Ja, die Kirche selbst habe sich in die damalige politische Lage verstrickt, sie habe „den Ruf Jesu, den Ruf der Liebe, an zu vielen Orten, bei zu vielen Gelegenheiten in sein Gegenteil verkehrt“. So sagt es gut 80 Jahre später am selben Ort Bischof Markus Dröge in seiner Predigt. Diesmal hängen keine Fahnen, diesmal sind die Bänke nur zur Hälfte gefüllt. Es sind vor allem alte Menschen gekommen und ein paar Familien. Dröge erinnert daran, dass die Kirche sich auch nach dem Ende des Krieges und des Nationalsozialismus nur zögerlich mit ihrem Versagen auseinandergesetzt habe, verfolgt diesen Gedanken aber nicht weiter.

Die Predigt des Bischofs will drei Termine verbinden. Sie stimmt auf die Themenjahre „Zerstörte Vielfalt“ des Landes Berlin zur NS-Geschichte und „Reformation und Toleranz“ der Landeskirche ein und würdigt den 27. Januar als Gedenktag für die Opfer des Nationalsozialismus. Dröge ist dabei weniger staatstragend als vor ihm die für Liturgie zuständige Pfarrerin, in deren Reden „der Zweite Weltkrieg“ und „der Nationalsozialismus“ Vielfalt zerstörten, als seien es nicht Menschen aus Fleisch und Blut, mit Freunden und Eltern, mit Zahnweh oder Liebeskummer gewesen, die das taten. Was doch das Unfassbare erst ausmacht.

„Folge mir!“, sagte Jesus zu Matthäus, dem Zöllner, der alles stehen und liegen ließ, aufstand und folgte. In diesem bedingungslosen Folgen liege, sagte Dröge, einerseits etwas Geheimnisvolles, aber auch etwas Gefährliches. Denn weiß man, wem man folgt? Und wie kann das eigene bedingungslose Folgen zusammengehen mit anderen Wertesystemen?

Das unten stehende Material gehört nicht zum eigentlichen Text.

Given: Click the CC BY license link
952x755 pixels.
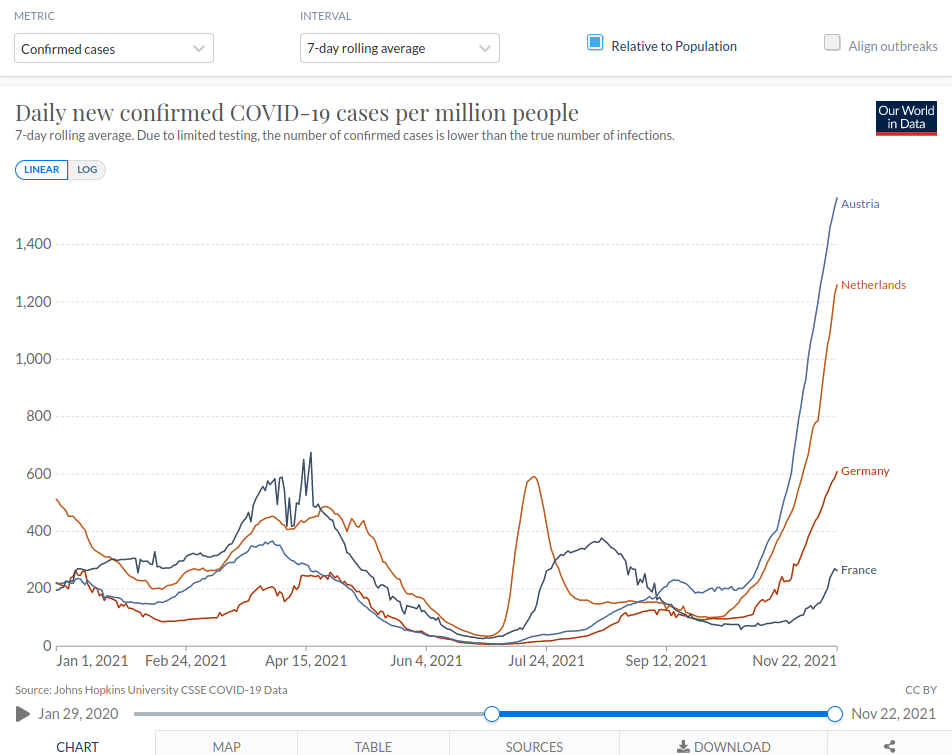Looking at the screenshot, I should [920, 690].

Das gehe mit Toleranz. Toleranz, wie das Kirchenthemenjahr sie sieht. Toleranz als Ergebnis von Anstrengung. Das macht Dröge deutlich. Toleranz sei nicht Gleichgültigkeit. Sie sei offene Auseinandersetzung. Dialogbereitschaft, so wie Jesus dialogbereit war, als er sich den Fragen der Pharisäer stellte, die wissen wollten, warum ausgerechnet Zöllner und Sündige mit an den Tisch gebeten worden seien.

Es klingt an manchen Stellen nach Paarberatung, was der Bischof sagt: Dialogbereitschaft, den anderen akzeptieren, ihm Raum lassen. Aber gibt man sich nicht vor allem in Paarbeziehungen Mühe mit dem anderen Menschen? Und könnte man diese Mühe nicht viel mehr Menschen zuteil werden lassen?

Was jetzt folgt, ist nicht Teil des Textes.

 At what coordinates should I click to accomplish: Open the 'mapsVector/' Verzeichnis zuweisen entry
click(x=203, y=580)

Zum Gottesdienst in der Marienkirche waren Gäste von der Aktion Sühnezeichen geladen. Einer der jungen Aktivisten erzählte von Roma und Sinti, mit denen er eine Zeit lang in Tschechien gelebt habe. Roma und Sinti seien, obschon Verfolgte des Naziregimes, bis heute eine diskriminierte Bevölkerungsgruppe geblieben. Mit Vorurteilen belegt, abgestempelt. Was ein großes Unrecht sei. Und das gebe es auch in Deutschland.

„Die häufigste Form der Diskriminierung ist heute die Vermeidung von Kontakt“, sagte auch Bischof Dröge. Dabei sei doch die Botschaft des Evangeliums: „Geht aber hin und lernt.“ Es sei ein mühsamer Weg zur Toleranz. „Mit Rückschritten. Anstrengend, das eigene Leben wird infrage gestellt.“ Aber alternativlos. Der Tolerante müsse allein zur Intoleranz sofort „so nicht“ sagen.

Die Nationalsozialisten haben, assistiert und eifrig unterstützt von den Deutschen Christen, eine andere Marschrichtung vorgegeben. Wider alle Toleranz. Es war ein Wider bis aufs Blut. Aber ihr gellender Schrei, ihr „Folge mir!“ war lauter als alles, was es sonst zu hören gab. Und die Menschen standen auf und folgten. Wegen des großen Besucherandrangs wurde am Abend des 3. Februar 1933 noch ein zweiter Gottesdienst gefeiert.